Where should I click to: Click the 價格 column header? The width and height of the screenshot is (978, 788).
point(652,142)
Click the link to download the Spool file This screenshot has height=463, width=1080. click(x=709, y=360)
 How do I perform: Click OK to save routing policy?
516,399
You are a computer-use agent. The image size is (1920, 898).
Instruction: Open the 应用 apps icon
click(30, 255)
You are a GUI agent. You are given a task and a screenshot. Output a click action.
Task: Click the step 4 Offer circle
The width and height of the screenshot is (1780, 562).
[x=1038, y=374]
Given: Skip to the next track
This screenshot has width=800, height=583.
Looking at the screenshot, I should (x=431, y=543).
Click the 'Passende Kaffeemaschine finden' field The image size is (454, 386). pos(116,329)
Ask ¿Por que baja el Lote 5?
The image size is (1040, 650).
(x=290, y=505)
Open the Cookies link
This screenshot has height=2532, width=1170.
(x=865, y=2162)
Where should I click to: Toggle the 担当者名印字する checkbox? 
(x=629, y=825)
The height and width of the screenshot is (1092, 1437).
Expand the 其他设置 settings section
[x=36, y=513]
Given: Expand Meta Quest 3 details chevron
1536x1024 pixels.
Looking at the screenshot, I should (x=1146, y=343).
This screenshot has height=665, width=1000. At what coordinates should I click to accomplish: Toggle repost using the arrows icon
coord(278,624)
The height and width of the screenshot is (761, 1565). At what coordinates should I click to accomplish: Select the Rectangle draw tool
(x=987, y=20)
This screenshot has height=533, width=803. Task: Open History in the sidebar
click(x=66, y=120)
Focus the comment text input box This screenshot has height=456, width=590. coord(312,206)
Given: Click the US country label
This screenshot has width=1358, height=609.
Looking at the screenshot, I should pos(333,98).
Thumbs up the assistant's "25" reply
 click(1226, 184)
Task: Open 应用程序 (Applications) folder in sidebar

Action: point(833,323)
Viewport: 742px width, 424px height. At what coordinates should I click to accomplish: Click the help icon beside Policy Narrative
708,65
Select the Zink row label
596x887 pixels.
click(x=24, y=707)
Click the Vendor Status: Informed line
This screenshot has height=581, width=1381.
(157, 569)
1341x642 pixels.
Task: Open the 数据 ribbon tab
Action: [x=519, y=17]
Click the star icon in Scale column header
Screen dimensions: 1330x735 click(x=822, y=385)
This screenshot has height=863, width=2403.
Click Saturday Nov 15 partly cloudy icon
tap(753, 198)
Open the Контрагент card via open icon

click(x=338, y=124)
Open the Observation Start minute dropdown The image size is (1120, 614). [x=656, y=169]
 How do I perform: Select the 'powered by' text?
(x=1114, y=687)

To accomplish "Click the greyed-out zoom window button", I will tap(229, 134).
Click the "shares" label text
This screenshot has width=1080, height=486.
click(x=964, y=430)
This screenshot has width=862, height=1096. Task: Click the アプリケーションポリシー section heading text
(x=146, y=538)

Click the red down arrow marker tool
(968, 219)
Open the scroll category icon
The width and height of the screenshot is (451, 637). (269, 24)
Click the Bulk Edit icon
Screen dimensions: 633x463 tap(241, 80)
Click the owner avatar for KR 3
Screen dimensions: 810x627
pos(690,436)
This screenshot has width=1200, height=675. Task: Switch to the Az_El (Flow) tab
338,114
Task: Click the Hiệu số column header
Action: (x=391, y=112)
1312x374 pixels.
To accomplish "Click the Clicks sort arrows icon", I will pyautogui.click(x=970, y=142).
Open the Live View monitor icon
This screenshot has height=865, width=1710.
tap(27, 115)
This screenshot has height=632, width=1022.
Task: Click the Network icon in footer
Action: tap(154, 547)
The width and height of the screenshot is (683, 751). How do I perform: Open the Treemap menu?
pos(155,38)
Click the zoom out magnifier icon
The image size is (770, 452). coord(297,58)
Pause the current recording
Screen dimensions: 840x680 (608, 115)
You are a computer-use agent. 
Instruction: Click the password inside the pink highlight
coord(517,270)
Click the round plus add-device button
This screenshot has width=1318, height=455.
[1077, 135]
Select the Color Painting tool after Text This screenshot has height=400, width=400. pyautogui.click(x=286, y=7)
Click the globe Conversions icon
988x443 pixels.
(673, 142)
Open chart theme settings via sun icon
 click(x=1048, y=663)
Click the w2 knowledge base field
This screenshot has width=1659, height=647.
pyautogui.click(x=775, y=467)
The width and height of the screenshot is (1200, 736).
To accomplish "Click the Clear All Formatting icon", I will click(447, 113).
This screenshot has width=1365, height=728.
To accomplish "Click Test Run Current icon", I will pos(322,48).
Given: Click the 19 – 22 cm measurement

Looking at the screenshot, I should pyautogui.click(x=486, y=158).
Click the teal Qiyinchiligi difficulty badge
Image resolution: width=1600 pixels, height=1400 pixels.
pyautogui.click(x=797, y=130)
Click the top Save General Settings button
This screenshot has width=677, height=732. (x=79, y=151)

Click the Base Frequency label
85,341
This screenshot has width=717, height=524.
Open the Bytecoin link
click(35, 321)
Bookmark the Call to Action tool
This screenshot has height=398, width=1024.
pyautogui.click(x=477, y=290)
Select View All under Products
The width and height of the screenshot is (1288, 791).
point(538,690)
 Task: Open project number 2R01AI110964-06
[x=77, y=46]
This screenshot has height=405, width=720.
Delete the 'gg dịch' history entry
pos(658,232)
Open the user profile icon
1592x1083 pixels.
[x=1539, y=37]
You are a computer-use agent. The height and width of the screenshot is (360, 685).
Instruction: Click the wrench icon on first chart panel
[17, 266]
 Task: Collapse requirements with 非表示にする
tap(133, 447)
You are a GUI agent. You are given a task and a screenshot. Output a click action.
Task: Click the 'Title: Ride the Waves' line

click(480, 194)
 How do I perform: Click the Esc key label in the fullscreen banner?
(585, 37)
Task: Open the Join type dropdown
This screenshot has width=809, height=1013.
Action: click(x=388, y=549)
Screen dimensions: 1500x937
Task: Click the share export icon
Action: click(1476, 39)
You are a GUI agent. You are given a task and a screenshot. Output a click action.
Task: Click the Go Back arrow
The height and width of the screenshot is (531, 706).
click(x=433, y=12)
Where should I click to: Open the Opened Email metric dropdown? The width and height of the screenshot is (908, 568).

+++

Problem description | Return the listing above in its exact form.

Exercise solution |
Where should I click to: Click the 價格 column header? The width and height of the screenshot is (978, 788).
point(652,142)
Click the link to download the Spool file This screenshot has height=463, width=1080. click(x=709, y=360)
 How do I perform: Click OK to save routing policy?
516,399
You are a computer-use agent. The image size is (1920, 898).
Instruction: Open the 应用 apps icon
click(30, 255)
You are a GUI agent. You are given a task and a screenshot. Output a click action.
Task: Click the step 4 Offer circle
The width and height of the screenshot is (1780, 562).
[x=1038, y=374]
Given: Skip to the next track
This screenshot has width=800, height=583.
Looking at the screenshot, I should (x=431, y=543).
Click the 'Passende Kaffeemaschine finden' field The image size is (454, 386). pos(116,329)
Ask ¿Por que baja el Lote 5?
The image size is (1040, 650).
(x=290, y=505)
Open the Cookies link
This screenshot has height=2532, width=1170.
(x=865, y=2162)
Where should I click to: Toggle the 担当者名印字する checkbox? 
(x=629, y=825)
The height and width of the screenshot is (1092, 1437).
Expand the 其他设置 settings section
[x=36, y=513]
Given: Expand Meta Quest 3 details chevron
1536x1024 pixels.
Looking at the screenshot, I should (x=1146, y=343).
This screenshot has height=665, width=1000. At what coordinates should I click to accomplish: Toggle repost using the arrows icon
coord(278,624)
The height and width of the screenshot is (761, 1565). At what coordinates should I click to accomplish: Select the Rectangle draw tool
(x=987, y=20)
This screenshot has height=533, width=803. Task: Open History in the sidebar
click(x=66, y=120)
Focus the comment text input box This screenshot has height=456, width=590. coord(312,206)
Given: Click the US country label
This screenshot has width=1358, height=609.
Looking at the screenshot, I should pos(333,98).
Thumbs up the assistant's "25" reply
 click(1226, 184)
Task: Open 应用程序 (Applications) folder in sidebar

Action: point(833,323)
Viewport: 742px width, 424px height. At what coordinates should I click to accomplish: Click the help icon beside Policy Narrative
708,65
Select the Zink row label
596x887 pixels.
click(x=24, y=707)
Click the Vendor Status: Informed line
This screenshot has height=581, width=1381.
(157, 569)
1341x642 pixels.
Task: Open the 数据 ribbon tab
Action: [x=519, y=17]
Click the star icon in Scale column header
Screen dimensions: 1330x735 click(x=822, y=385)
This screenshot has height=863, width=2403.
Click Saturday Nov 15 partly cloudy icon
tap(753, 198)
Open the Контрагент card via open icon

click(x=338, y=124)
Open the Observation Start minute dropdown The image size is (1120, 614). [x=656, y=169]
 How do I perform: Select the 'powered by' text?
(x=1114, y=687)

To accomplish "Click the greyed-out zoom window button", I will tap(229, 134).
Click the "shares" label text
This screenshot has width=1080, height=486.
click(x=964, y=430)
This screenshot has width=862, height=1096. Task: Click the アプリケーションポリシー section heading text
(x=146, y=538)

Click the red down arrow marker tool
(968, 219)
Open the scroll category icon
The width and height of the screenshot is (451, 637). (269, 24)
Click the Bulk Edit icon
Screen dimensions: 633x463 tap(241, 80)
Click the owner avatar for KR 3
Screen dimensions: 810x627
pos(690,436)
This screenshot has width=1200, height=675. Task: Switch to the Az_El (Flow) tab
338,114
Task: Click the Hiệu số column header
Action: (x=391, y=112)
1312x374 pixels.
To accomplish "Click the Clicks sort arrows icon", I will pyautogui.click(x=970, y=142).
Open the Live View monitor icon
This screenshot has height=865, width=1710.
tap(27, 115)
This screenshot has height=632, width=1022.
Task: Click the Network icon in footer
Action: tap(154, 547)
The width and height of the screenshot is (683, 751). How do I perform: Open the Treemap menu?
pos(155,38)
Click the zoom out magnifier icon
The image size is (770, 452). coord(297,58)
Pause the current recording
Screen dimensions: 840x680 (608, 115)
You are a computer-use agent. 
Instruction: Click the password inside the pink highlight
coord(517,270)
Click the round plus add-device button
This screenshot has width=1318, height=455.
[1077, 135]
Select the Color Painting tool after Text This screenshot has height=400, width=400. pyautogui.click(x=286, y=7)
Click the globe Conversions icon
988x443 pixels.
(673, 142)
Open chart theme settings via sun icon
 click(x=1048, y=663)
Click the w2 knowledge base field
This screenshot has width=1659, height=647.
pyautogui.click(x=775, y=467)
The width and height of the screenshot is (1200, 736).
To accomplish "Click the Clear All Formatting icon", I will click(447, 113).
This screenshot has width=1365, height=728.
To accomplish "Click Test Run Current icon", I will pos(322,48).
Given: Click the 19 – 22 cm measurement

Looking at the screenshot, I should pyautogui.click(x=486, y=158).
Click the teal Qiyinchiligi difficulty badge
Image resolution: width=1600 pixels, height=1400 pixels.
pyautogui.click(x=797, y=130)
Click the top Save General Settings button
This screenshot has width=677, height=732. (x=79, y=151)

Click the Base Frequency label
85,341
This screenshot has width=717, height=524.
Open the Bytecoin link
click(35, 321)
Bookmark the Call to Action tool
This screenshot has height=398, width=1024.
pyautogui.click(x=477, y=290)
Select View All under Products
The width and height of the screenshot is (1288, 791).
point(538,690)
 Task: Open project number 2R01AI110964-06
[x=77, y=46]
This screenshot has height=405, width=720.
Delete the 'gg dịch' history entry
pos(658,232)
Open the user profile icon
1592x1083 pixels.
[x=1539, y=37]
You are a computer-use agent. The height and width of the screenshot is (360, 685).
Instruction: Click the wrench icon on first chart panel
[17, 266]
 Task: Collapse requirements with 非表示にする
tap(133, 447)
You are a GUI agent. You are given a task and a screenshot. Output a click action.
Task: Click the 'Title: Ride the Waves' line

click(480, 194)
 How do I perform: Click the Esc key label in the fullscreen banner?
(585, 37)
Task: Open the Join type dropdown
This screenshot has width=809, height=1013.
Action: click(x=388, y=549)
Screen dimensions: 1500x937
Task: Click the share export icon
Action: click(1476, 39)
You are a GUI agent. You are given a task and a screenshot. Output a click action.
Task: Click the Go Back arrow
The height and width of the screenshot is (531, 706).
click(x=433, y=12)
Where should I click to: Open the Opened Email metric dropdown? The width and height of the screenshot is (908, 568).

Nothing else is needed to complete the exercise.